Therapy helps but the last year I have almost grieved for the loss of work, my social life and I still swallow down a lump in my throat at the thought of never swimming again.
This is a whole blog post in draft.
My first diagnosis was of relapsing and remitting multiple sclerosis and I was prescribed a course of steroids which instead of reversing my flare made it worse, so sadly I was given a primary progressive multiple sclerosis diagnosis instead, there are no known drugs that are suitable for me so I just manage my MS as best I can.
These where my lifeline before I was even diagnosed, I referred myself and a lovely nurse came to see me, she sorted me out a lifeline, an extra bannister and a bath board and all were invaluable when I was in my house, they would have done more but the house was rented and wasn’t suitable for further alterations, don’t hesitate to self refer you will be surprised what help is out there if you ask.

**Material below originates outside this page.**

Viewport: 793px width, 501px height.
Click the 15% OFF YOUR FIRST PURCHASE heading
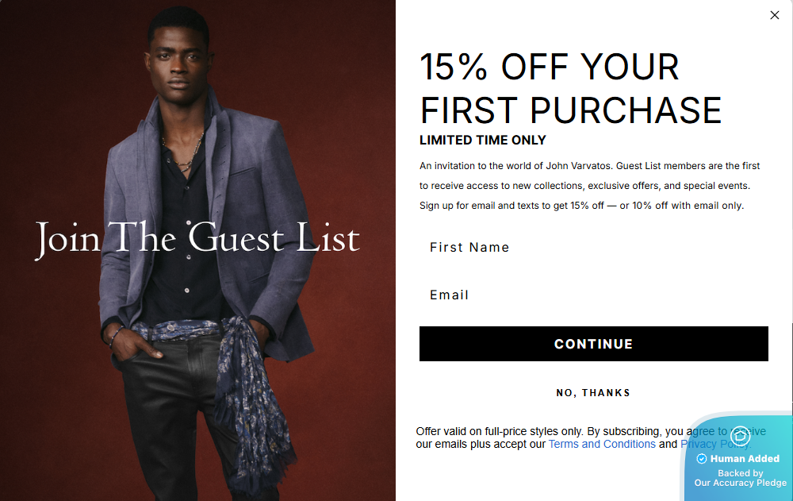coord(570,89)
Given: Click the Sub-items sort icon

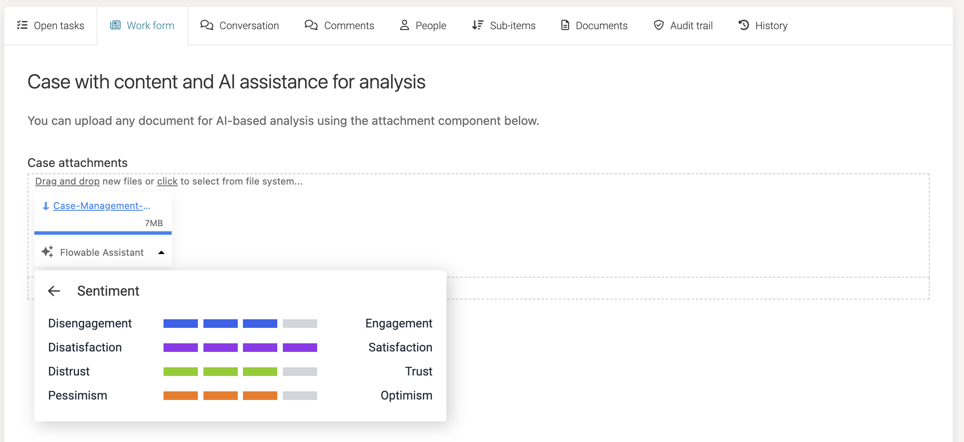Looking at the screenshot, I should pyautogui.click(x=478, y=25).
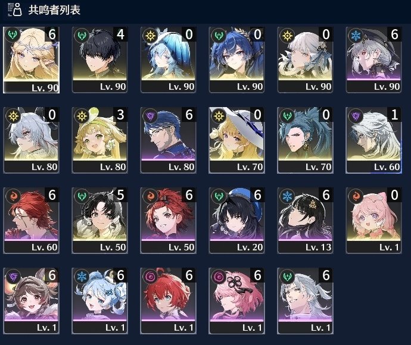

You will have seen me mention this in other posts as it’s something that really affects me now, noise, smell, taste, you really wouldn’t believe that someone who used to go to rock concerts and rugby games now has to wear noise-cancelling headphones. Someone who loved sitting out in the sun is now sensitive to heat, I have always had sensitivities to smells as they give me a headache and things taste different depending on how fatigued I am.
I often take a long time to get to sleep then when I do get to sleep I get woken up with spasticity, MS hug and just recently it’s been the Lhermittes Sign.
Many of you wouldn’t notice this unless you spend a lot of time in my company, but if I am out and about and starting to tire the first thing my Mum notices is my speech starts to slow and eventually slur and for someone that used to talk at 100 miles an hour it’s strange.
The above spells out multiple sclerosis but the largest enabler for all of the above is fatigue, it really is the most debilitating part of this illness because of the knock-on effect it has and because no matter how much rest I get I still wake up feeling un-refreshed.
No magic diets, no CBD, no exercise, no pills or potions or any of the other suggestions that used to get thrown at me on a daily basis will help.
Do you suffer from any or all of the above and is fatigue also your enabler? Let me know in the comments.